------ Data for this exercise ------
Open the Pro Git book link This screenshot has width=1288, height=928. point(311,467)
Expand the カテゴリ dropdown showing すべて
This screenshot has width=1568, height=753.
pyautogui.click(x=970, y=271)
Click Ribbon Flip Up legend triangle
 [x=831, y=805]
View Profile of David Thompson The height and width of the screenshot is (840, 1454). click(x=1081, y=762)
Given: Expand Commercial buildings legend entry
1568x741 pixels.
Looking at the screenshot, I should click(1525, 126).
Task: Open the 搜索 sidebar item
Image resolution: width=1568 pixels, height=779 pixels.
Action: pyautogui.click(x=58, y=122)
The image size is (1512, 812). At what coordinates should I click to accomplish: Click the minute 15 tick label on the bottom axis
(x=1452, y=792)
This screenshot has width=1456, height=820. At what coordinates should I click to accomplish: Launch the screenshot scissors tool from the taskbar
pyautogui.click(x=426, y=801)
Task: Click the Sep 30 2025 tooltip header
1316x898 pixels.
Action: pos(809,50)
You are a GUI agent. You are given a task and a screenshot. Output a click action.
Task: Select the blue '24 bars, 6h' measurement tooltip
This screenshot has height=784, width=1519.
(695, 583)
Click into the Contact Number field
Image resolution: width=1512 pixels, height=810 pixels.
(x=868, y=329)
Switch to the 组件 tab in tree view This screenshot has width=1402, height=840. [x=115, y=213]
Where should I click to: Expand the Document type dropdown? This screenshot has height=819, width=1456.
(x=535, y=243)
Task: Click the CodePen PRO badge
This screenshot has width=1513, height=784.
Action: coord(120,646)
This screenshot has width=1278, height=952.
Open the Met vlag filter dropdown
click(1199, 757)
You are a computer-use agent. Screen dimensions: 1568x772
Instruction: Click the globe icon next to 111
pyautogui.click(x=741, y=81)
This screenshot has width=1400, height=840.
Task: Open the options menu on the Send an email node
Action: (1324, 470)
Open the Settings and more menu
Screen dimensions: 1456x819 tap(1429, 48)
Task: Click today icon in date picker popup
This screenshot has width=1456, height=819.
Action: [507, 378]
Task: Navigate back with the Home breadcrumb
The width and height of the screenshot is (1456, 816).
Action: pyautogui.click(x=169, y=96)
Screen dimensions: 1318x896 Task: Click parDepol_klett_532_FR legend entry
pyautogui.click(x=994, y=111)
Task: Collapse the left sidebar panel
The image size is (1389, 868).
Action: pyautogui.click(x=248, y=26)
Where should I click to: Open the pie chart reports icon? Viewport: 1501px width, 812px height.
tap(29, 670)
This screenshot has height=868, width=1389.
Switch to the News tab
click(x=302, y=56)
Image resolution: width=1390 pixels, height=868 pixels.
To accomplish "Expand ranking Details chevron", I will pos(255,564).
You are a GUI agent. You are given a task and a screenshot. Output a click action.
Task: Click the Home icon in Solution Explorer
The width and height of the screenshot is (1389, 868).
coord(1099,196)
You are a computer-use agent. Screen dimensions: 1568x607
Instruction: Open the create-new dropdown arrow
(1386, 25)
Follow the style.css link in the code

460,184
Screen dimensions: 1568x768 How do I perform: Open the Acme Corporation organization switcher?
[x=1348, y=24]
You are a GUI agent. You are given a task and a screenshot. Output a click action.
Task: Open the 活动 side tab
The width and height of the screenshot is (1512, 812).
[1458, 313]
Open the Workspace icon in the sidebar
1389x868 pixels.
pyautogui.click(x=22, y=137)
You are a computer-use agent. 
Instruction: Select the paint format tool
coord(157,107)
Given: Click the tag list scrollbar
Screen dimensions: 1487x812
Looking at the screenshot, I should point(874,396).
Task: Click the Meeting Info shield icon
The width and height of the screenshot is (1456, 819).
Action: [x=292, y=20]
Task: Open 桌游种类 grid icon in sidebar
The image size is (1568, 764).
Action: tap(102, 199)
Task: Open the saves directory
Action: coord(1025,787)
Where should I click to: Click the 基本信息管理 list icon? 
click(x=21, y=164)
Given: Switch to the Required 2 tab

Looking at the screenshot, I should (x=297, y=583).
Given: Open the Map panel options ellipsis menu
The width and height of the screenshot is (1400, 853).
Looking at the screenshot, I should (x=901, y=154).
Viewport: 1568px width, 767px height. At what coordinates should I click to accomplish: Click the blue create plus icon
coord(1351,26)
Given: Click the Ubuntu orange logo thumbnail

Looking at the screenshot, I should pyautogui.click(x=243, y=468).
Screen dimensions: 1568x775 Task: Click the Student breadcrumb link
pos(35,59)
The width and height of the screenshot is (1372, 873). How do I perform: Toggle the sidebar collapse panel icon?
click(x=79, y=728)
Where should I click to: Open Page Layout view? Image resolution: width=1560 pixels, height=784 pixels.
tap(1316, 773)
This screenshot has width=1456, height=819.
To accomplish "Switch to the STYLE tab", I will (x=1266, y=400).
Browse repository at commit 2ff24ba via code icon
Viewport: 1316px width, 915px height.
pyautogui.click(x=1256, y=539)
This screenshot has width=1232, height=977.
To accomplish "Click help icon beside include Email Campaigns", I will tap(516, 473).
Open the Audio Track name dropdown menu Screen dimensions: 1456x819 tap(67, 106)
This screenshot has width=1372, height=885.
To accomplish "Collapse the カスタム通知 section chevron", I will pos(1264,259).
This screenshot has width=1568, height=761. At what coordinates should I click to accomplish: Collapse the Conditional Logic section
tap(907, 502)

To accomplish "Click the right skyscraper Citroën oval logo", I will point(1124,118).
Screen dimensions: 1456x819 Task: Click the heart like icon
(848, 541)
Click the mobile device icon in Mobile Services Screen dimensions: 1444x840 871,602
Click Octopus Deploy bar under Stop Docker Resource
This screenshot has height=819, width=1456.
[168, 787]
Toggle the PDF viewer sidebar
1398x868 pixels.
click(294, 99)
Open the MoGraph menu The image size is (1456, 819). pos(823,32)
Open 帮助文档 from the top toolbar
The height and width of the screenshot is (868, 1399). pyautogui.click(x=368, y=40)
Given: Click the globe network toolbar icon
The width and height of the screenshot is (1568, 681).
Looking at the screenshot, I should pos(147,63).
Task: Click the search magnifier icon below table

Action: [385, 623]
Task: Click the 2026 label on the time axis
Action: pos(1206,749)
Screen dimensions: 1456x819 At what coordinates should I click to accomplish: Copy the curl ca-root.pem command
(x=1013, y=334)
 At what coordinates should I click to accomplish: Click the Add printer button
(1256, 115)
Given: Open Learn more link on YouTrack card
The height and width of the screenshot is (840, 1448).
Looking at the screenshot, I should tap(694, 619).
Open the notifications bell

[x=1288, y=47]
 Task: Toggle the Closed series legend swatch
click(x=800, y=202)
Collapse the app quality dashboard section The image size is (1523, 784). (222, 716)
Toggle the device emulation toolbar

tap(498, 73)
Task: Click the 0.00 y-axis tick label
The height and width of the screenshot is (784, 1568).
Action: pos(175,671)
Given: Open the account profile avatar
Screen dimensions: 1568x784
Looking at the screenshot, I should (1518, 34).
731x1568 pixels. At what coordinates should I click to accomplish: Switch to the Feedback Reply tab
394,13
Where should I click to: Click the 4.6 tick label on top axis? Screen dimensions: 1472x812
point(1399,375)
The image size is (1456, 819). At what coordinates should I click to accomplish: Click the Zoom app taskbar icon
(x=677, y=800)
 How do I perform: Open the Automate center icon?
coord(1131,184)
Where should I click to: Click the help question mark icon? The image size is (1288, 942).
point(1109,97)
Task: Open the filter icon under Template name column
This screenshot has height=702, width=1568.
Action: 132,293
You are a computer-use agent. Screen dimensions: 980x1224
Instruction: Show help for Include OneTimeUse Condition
------
Produce a word-for-word restatement of all the records.

Open the Pro Git book link This screenshot has width=1288, height=928. point(311,467)
Expand the カテゴリ dropdown showing すべて
This screenshot has width=1568, height=753.
pyautogui.click(x=970, y=271)
Click Ribbon Flip Up legend triangle
 [x=831, y=805]
View Profile of David Thompson The height and width of the screenshot is (840, 1454). click(x=1081, y=762)
Given: Expand Commercial buildings legend entry
1568x741 pixels.
Looking at the screenshot, I should click(1525, 126).
Task: Open the 搜索 sidebar item
Image resolution: width=1568 pixels, height=779 pixels.
Action: pyautogui.click(x=58, y=122)
The image size is (1512, 812). At what coordinates should I click to accomplish: Click the minute 15 tick label on the bottom axis
(x=1452, y=792)
This screenshot has width=1456, height=820. At what coordinates should I click to accomplish: Launch the screenshot scissors tool from the taskbar
pyautogui.click(x=426, y=801)
Task: Click the Sep 30 2025 tooltip header
1316x898 pixels.
Action: pos(809,50)
You are a GUI agent. You are given a task and a screenshot. Output a click action.
Task: Select the blue '24 bars, 6h' measurement tooltip
This screenshot has height=784, width=1519.
(695, 583)
Click into the Contact Number field
Image resolution: width=1512 pixels, height=810 pixels.
(x=868, y=329)
Switch to the 组件 tab in tree view This screenshot has width=1402, height=840. [x=115, y=213]
Where should I click to: Expand the Document type dropdown? This screenshot has height=819, width=1456.
(x=535, y=243)
Task: Click the CodePen PRO badge
This screenshot has width=1513, height=784.
Action: coord(120,646)
This screenshot has width=1278, height=952.
Open the Met vlag filter dropdown
click(1199, 757)
You are a computer-use agent. Screen dimensions: 1568x772
Instruction: Click the globe icon next to 111
pyautogui.click(x=741, y=81)
This screenshot has width=1400, height=840.
Task: Open the options menu on the Send an email node
Action: (1324, 470)
Open the Settings and more menu
Screen dimensions: 1456x819 tap(1429, 48)
Task: Click today icon in date picker popup
This screenshot has width=1456, height=819.
Action: [507, 378]
Task: Navigate back with the Home breadcrumb
The width and height of the screenshot is (1456, 816).
Action: pyautogui.click(x=169, y=96)
Screen dimensions: 1318x896 Task: Click parDepol_klett_532_FR legend entry
pyautogui.click(x=994, y=111)
Task: Collapse the left sidebar panel
The image size is (1389, 868).
Action: pyautogui.click(x=248, y=26)
Where should I click to: Open the pie chart reports icon? Viewport: 1501px width, 812px height.
tap(29, 670)
This screenshot has height=868, width=1389.
Switch to the News tab
click(x=302, y=56)
Image resolution: width=1390 pixels, height=868 pixels.
To accomplish "Expand ranking Details chevron", I will pos(255,564).
You are a GUI agent. You are given a task and a screenshot. Output a click action.
Task: Click the Home icon in Solution Explorer
The width and height of the screenshot is (1389, 868).
coord(1099,196)
You are a computer-use agent. Screen dimensions: 1568x607
Instruction: Open the create-new dropdown arrow
(1386, 25)
Follow the style.css link in the code

460,184
Screen dimensions: 1568x768 How do I perform: Open the Acme Corporation organization switcher?
[x=1348, y=24]
You are a GUI agent. You are given a task and a screenshot. Output a click action.
Task: Open the 活动 side tab
The width and height of the screenshot is (1512, 812).
[1458, 313]
Open the Workspace icon in the sidebar
1389x868 pixels.
pyautogui.click(x=22, y=137)
You are a computer-use agent. 
Instruction: Select the paint format tool
coord(157,107)
Given: Click the tag list scrollbar
Screen dimensions: 1487x812
Looking at the screenshot, I should point(874,396).
Task: Click the Meeting Info shield icon
The width and height of the screenshot is (1456, 819).
Action: [x=292, y=20]
Task: Open 桌游种类 grid icon in sidebar
The image size is (1568, 764).
Action: tap(102, 199)
Task: Open the saves directory
Action: coord(1025,787)
Where should I click to: Click the 基本信息管理 list icon? 
click(x=21, y=164)
Given: Switch to the Required 2 tab

Looking at the screenshot, I should (x=297, y=583).
Given: Open the Map panel options ellipsis menu
The width and height of the screenshot is (1400, 853).
Looking at the screenshot, I should (x=901, y=154).
Viewport: 1568px width, 767px height. At what coordinates should I click to accomplish: Click the blue create plus icon
coord(1351,26)
Given: Click the Ubuntu orange logo thumbnail

Looking at the screenshot, I should pyautogui.click(x=243, y=468).
Screen dimensions: 1568x775 Task: Click the Student breadcrumb link
pos(35,59)
The width and height of the screenshot is (1372, 873). How do I perform: Toggle the sidebar collapse panel icon?
click(x=79, y=728)
Where should I click to: Open Page Layout view? Image resolution: width=1560 pixels, height=784 pixels.
tap(1316, 773)
This screenshot has width=1456, height=819.
To accomplish "Switch to the STYLE tab", I will (x=1266, y=400).
Browse repository at commit 2ff24ba via code icon
Viewport: 1316px width, 915px height.
pyautogui.click(x=1256, y=539)
This screenshot has width=1232, height=977.
To accomplish "Click help icon beside include Email Campaigns", I will tap(516, 473).
Open the Audio Track name dropdown menu Screen dimensions: 1456x819 tap(67, 106)
This screenshot has width=1372, height=885.
To accomplish "Collapse the カスタム通知 section chevron", I will pos(1264,259).
This screenshot has width=1568, height=761. At what coordinates should I click to accomplish: Collapse the Conditional Logic section
tap(907, 502)

To accomplish "Click the right skyscraper Citroën oval logo", I will point(1124,118).
Screen dimensions: 1456x819 Task: Click the heart like icon
(848, 541)
Click the mobile device icon in Mobile Services Screen dimensions: 1444x840 871,602
Click Octopus Deploy bar under Stop Docker Resource
This screenshot has height=819, width=1456.
[168, 787]
Toggle the PDF viewer sidebar
1398x868 pixels.
click(294, 99)
Open the MoGraph menu The image size is (1456, 819). pos(823,32)
Open 帮助文档 from the top toolbar
The height and width of the screenshot is (868, 1399). pyautogui.click(x=368, y=40)
Given: Click the globe network toolbar icon
The width and height of the screenshot is (1568, 681).
Looking at the screenshot, I should pos(147,63).
Task: Click the search magnifier icon below table

Action: [385, 623]
Task: Click the 2026 label on the time axis
Action: pos(1206,749)
Screen dimensions: 1456x819 At what coordinates should I click to accomplish: Copy the curl ca-root.pem command
(x=1013, y=334)
 At what coordinates should I click to accomplish: Click the Add printer button
(1256, 115)
Given: Open Learn more link on YouTrack card
The height and width of the screenshot is (840, 1448).
Looking at the screenshot, I should tap(694, 619).
Open the notifications bell

[x=1288, y=47]
 Task: Toggle the Closed series legend swatch
click(x=800, y=202)
Collapse the app quality dashboard section The image size is (1523, 784). (222, 716)
Toggle the device emulation toolbar

tap(498, 73)
Task: Click the 0.00 y-axis tick label
The height and width of the screenshot is (784, 1568).
Action: pos(175,671)
Given: Open the account profile avatar
Screen dimensions: 1568x784
Looking at the screenshot, I should (1518, 34).
731x1568 pixels. At what coordinates should I click to accomplish: Switch to the Feedback Reply tab
394,13
Where should I click to: Click the 4.6 tick label on top axis? Screen dimensions: 1472x812
point(1399,375)
The image size is (1456, 819). At what coordinates should I click to accomplish: Click the Zoom app taskbar icon
(x=677, y=800)
 How do I perform: Open the Automate center icon?
coord(1131,184)
Where should I click to: Click the help question mark icon? The image size is (1288, 942).
point(1109,97)
Task: Open the filter icon under Template name column
This screenshot has height=702, width=1568.
Action: 132,293
You are a computer-use agent. Screen dimensions: 980x1224
Instruction: Show help for Include OneTimeUse Condition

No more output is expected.